If you think the parts fitted at present are servicable then proceed as follows.
Completely back off the adjuster at the handbrake lever end and check the cables, radius arm swivels and the levers at the drum end are all free moving..
Inside the drum check the friction material is good and oil free, the bonding to the shoe is secure, the pull off springs and pins are good and fitted correctly and the orientation of the shoes are correct, remove the adjuster screw completely and inspect it and the adjuster sliders for wear and replace any suspect parts.
Ensure the hydraulics are good, peel back the piston dust covers and check there are no fluid leeks evident and ensure both pistons are free to move.
Once you are sure all parts are servicable and fitted correctly refit the brake drum and adjust up until the wheel just locks, tapping the drum with a mallet as you go to help centralise the shoes and press the brake pedal once or twice during this operation as well. Remember when adjusting the brakes always set the adjuster screw so that it is on one of its "flats" you can feel this as the adjustment gets tighter, it feels hard to turn over the high spot on the screw then when it rests on the adjuster screw "flats" it will wiggle back and forth slightly, this is where it needs to be.
With the shoes locked and centralised back off the adjuster till there is a slight drag on the wheel, do both wheels and now adjust the handbrake cable to suit.
When adjusting the handbrake ensure the wheel drag remains the same as before, the handbrake having no influence on the wheel setting. Set it so there are maybe three or four notches before it locks the wheels.
#8
Posted 15 June 2021 - 05:52 PM
Weef: Thx for the detailed steps. The advice on the adjuster flats & wiggle is something good to know and I have not seen it called out previously.
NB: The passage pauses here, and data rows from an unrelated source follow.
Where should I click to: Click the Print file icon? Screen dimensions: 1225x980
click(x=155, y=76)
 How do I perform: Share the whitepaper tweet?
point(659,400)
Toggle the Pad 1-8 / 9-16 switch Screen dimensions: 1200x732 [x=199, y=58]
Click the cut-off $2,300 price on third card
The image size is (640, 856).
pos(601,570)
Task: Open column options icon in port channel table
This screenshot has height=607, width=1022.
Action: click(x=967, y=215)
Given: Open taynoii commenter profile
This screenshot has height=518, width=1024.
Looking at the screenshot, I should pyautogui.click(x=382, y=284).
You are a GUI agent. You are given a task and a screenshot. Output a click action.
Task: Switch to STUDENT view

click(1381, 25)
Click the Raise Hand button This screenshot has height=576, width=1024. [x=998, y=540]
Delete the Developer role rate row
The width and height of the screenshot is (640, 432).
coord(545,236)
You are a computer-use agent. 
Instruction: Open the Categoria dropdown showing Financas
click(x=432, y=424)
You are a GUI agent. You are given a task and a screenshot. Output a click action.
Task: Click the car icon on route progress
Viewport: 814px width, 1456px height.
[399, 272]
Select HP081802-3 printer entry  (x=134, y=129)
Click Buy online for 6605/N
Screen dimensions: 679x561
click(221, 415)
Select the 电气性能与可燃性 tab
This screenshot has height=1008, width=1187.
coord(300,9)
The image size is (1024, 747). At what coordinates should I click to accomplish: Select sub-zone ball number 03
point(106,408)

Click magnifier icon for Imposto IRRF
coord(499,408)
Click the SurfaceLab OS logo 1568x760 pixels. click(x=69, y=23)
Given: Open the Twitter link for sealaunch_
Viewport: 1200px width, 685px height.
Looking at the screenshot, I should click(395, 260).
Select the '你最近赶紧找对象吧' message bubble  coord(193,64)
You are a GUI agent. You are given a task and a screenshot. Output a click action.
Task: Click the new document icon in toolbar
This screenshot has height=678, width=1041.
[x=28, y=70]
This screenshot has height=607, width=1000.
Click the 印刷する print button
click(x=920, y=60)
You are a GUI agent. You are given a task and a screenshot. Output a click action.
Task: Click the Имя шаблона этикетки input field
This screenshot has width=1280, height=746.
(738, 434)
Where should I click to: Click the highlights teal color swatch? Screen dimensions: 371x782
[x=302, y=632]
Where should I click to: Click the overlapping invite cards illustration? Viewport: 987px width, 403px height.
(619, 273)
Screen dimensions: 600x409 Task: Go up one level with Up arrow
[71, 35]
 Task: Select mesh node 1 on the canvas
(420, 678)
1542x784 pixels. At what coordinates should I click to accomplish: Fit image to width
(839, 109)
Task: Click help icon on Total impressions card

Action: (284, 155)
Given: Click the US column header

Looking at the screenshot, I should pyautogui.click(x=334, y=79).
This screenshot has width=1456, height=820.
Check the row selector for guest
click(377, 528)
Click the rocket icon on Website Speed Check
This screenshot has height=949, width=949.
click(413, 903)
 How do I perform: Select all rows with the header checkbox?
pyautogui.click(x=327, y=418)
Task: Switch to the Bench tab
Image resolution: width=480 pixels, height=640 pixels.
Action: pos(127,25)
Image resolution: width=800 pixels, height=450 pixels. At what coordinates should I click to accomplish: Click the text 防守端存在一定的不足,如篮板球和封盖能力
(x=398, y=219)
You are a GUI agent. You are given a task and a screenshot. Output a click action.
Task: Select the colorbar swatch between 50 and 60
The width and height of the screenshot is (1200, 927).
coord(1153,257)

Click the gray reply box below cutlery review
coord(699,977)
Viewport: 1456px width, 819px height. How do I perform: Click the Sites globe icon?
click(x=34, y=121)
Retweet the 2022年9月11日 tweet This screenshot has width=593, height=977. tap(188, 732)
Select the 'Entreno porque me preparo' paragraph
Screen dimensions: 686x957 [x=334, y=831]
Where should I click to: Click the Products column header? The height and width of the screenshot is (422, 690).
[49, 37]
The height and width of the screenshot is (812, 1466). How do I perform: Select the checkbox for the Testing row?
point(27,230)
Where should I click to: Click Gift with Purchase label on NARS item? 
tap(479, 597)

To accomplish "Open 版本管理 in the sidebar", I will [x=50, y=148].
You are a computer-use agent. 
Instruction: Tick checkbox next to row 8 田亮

If I attempt to replace the forward single cable, Haynes states to have a helper to hold the nuts underside of the pass-through bracket while undoing/re-tightening the bolts from inside the car. Is there a tip or trick to doing that single-handed?
#9
Posted 15 June 2021 - 06:41 PM
Wire brush up the threads of the screws on the underside to clean off any paint or mastic debris and apply some easing oil. Grip a nut with the biggest pair of self grip wrench that fits on, you are relying on the weight of the grip to overcome the turning force of the screw. Undo one screw completely and remove it and only undo the other maybe half way,or just enough to force the cable through or swing the plates to the side. To refit use a slightly longer screw for the one you removed and feed it from the underside into the cabin. The mastic on the plates should hold it in place enough to allow a nut to be fitted. Reposition the plates tighten the half slack screw, relying on the self grip wrench to hold the nut, it does not have to be super tight. For the other screw hold the exposed length of the longer bolt with the self grip wrench and tighten the nut.
#10
Posted 15 June 2021 - 11:08 PM
OK test driving today after last adjustment and new adjuster bolts/adjuster blocks and HB lever actuators....good HB braking force at around 2 clicks, three for steep hills. Have to see how long this lasts....I had this performance soon after the last round of adjusting, no more than 2000 KM's ago. How often should I expect to tweak those shoe adjuster bolts?
Edited by Tornado99, 15 June 2021 - 11:09 PM.
#11
Posted 16 June 2021 - 07:03 AM
Do you have one fairlead plate on top, or one on top and one underneath?
If just the one, it is easier to replace the nut and bolt with spire clips and self tapping screws.
#12
Posted 16 June 2021 - 04:42 PM
Do you have one fairlead plate on top, or one on top and one underneath?
If just the one, it is easier to replace the nut and bolt with spire clips and self tapping screws.
Unsure what is there have not looked closely at it.